Furthermore, the task required for successful PT discrimination influenced the performance in the subsequent AM discrimination task in a specific way, depending on the AM carrier frequency (Fig. 3). The animals in group B1 had learned in the PT discrimination task to respond to the negative conditioned stimulus (CS) of 7 kHz with a no-go response and continued to do so in the AM task with the 7-kHz carrier frequency, resulting in an initially low hit rate to the positive conditioned stimulus (go, CS+) and an equally low false-alarm rate to the CS (Fig. 3A). The animals in group B3 had learned in the PT discrimination to respond to the CS+ of 12 kHz with a go response (i.e., to jump across the hurdle) and continued to do so in the AM task with the 12-kHz carrier frequency, resulting in an initially high false-alarm rate to the CS and an equally high hit rate to the CS+ (Fig. 3C). Thus, the animals tended to continue with the learned association between a specific sound and a certain motor performance although the perceptual discrimination task had changed qualitatively from PT to AM so that the previously learned PT lost its information in the AM task. In the case of 9 kHz as carrier frequency (Fig. 3B), the animals responded in a way similar to the change to 12-kHz carrier frequency. It seems that they generalized over 9 and 12 kHz, although the AM task required the discrimination in a new stimulus dimension.

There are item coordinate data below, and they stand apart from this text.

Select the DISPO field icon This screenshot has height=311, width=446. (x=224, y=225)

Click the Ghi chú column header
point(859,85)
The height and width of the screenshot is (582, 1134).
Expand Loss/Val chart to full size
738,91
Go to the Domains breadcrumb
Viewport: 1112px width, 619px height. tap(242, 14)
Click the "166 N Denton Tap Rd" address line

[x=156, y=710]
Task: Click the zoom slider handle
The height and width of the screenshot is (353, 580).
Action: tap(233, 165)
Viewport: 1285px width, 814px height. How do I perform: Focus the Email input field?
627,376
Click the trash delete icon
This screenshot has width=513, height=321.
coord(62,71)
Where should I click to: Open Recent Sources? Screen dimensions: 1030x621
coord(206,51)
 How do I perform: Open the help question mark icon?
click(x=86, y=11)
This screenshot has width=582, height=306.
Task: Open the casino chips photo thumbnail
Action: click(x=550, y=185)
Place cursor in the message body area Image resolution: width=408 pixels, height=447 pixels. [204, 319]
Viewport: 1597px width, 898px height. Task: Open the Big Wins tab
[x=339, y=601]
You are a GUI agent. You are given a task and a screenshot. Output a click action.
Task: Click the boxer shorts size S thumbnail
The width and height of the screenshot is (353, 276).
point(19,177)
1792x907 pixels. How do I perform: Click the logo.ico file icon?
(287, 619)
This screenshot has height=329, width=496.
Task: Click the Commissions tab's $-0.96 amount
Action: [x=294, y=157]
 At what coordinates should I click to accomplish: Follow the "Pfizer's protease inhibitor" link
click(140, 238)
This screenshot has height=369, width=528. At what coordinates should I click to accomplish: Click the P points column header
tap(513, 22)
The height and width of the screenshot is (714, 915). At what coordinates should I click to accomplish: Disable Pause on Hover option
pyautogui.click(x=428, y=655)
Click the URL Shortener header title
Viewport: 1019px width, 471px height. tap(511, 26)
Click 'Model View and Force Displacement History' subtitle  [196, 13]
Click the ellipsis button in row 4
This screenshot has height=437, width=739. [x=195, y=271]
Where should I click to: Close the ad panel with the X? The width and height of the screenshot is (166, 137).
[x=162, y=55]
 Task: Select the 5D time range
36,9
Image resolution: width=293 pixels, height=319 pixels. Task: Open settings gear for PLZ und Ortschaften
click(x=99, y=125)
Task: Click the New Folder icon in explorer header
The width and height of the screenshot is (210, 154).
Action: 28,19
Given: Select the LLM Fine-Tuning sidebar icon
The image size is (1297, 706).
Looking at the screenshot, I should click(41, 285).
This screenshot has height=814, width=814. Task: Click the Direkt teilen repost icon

The development of d′ as expression of the average learning speed over the course of training of the B groups is shown in Fig. 3D. As in the PT group A1, in all B groups PT discrimination learning improved in two phases. The slope values of these improvements did not differ significantly from the slopes obtained in the PT discrimination shown in Fig. 2. The AM discrimination learning improved slowly for all three AM tasks (Fig. 3D). The slope of the learning function in the AM task with 9 kHz as carrier frequency did not differ from the slope reached in the corresponding AM task without previous PT discrimination learning (Fig. 2). However, the slopes in the AM tasks with 7 kHz and 12 kHz as carrier frequencies were smaller (significantly so for 12 kHz) than the respective slopes reached in the corresponding AM task without previous PT discrimination learning (Fig. 2). That is, previous experience in the PT discrimination task slowed down the learning speed in the AM task specifically in the cases in which the AM carrier frequency was identical with one of the frequencies to be discriminated in the previous PT task. In summary, these data indicate that training with an easy PT discrimination task has negative effects, if any, on later learning the more difficult AM discrimination task.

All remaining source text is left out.